Madoff Ponzi deniers seek access to files

Scores of Bernard Madoff's former customers are pushing for access to a database of trading records and other documents seized from the con man's now-defunct securities firm to advance a theory about the epic fraud: It wasn't a Ponzi scheme.

Bizarre though it sounds, there's a reason why they're advancing the claim: If it wasn't a Ponzi scheme, they needn't surrender more than $100 million in what the trustee of Madoff's firm calls false trading profits.

The customers say they can prove that Madoff used cash from his investment advisory customers to buy billions of dollars in Treasuries and held Fortune 100 stocks that appeared on their statements. That, they argue, would defeat the trustee's claim that it was all a Ponzi scheme in which no real trading took place -- a theory the trustee calls pure fiction.

"The standard for a Ponzi scheme is that there is no legitimate business, but Madoff was the single largest market maker in the world," said attorney Helen Davis Chaitman, who represents about 70 customers. "I believe I can prove that securities were purchased for some of my customers."

The dispute highlights how almost a decade after Madoff admitted using money from new investors to repay older ones, basic elements of one of the biggest scandals in history are still hotly contested by some victims.

The trustee of Madoff's firm, Irving Picard, has recovered more than $13 billion for victims, largely by suing customers who withdrew more money from Madoff than they put in -- what he calls fake profit.
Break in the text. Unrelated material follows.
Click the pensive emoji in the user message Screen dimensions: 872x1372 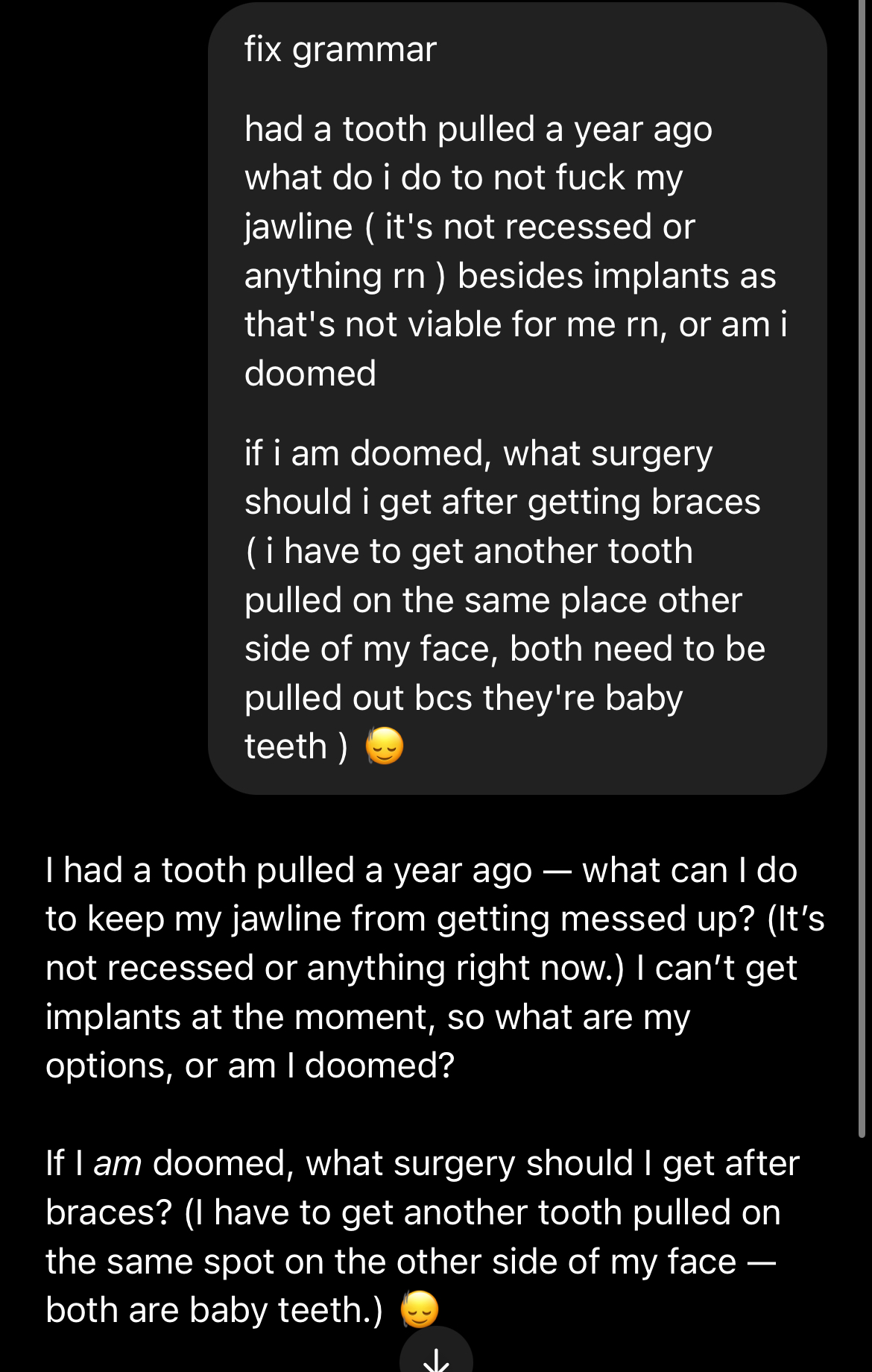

But Chaitman says Picard is wrong. She contends it was the U.S. Securities and Exchange Commission that was defrauded because Madoff lied about his trading losses and debt load -- but not about the trading itself.

As a result, customer claims for losses should be based on their final account statements -- a total $64 billion for all Madoff clients -- rather than their total lost principal of $17.5 billion, she says.

"They haven't proved it, after all this time and all this money," Carol Neville, another attorney for the customers, said at a July 25 bankruptcy court hearing in New York.

Since 2016 Chaitman has sought access to a collection of 30 million documents from the business and Madoff's market-making unit, searching for any paper trail linking real securities to the investment advisory cash. The database contains every shred of evidence from Madoff's offices, from the contents of floppy disks and hard drives, to the papers that were found on employees' desks when the authorities arrived.

The database "will disprove what he's represented throughout the case," Chaitman said of Picard.

Madoff in his 2009 guilty plea traced his Ponzi scheme to 1992, while prosecutors at a 2014 trial of five Madoff aides said there was never actual trading.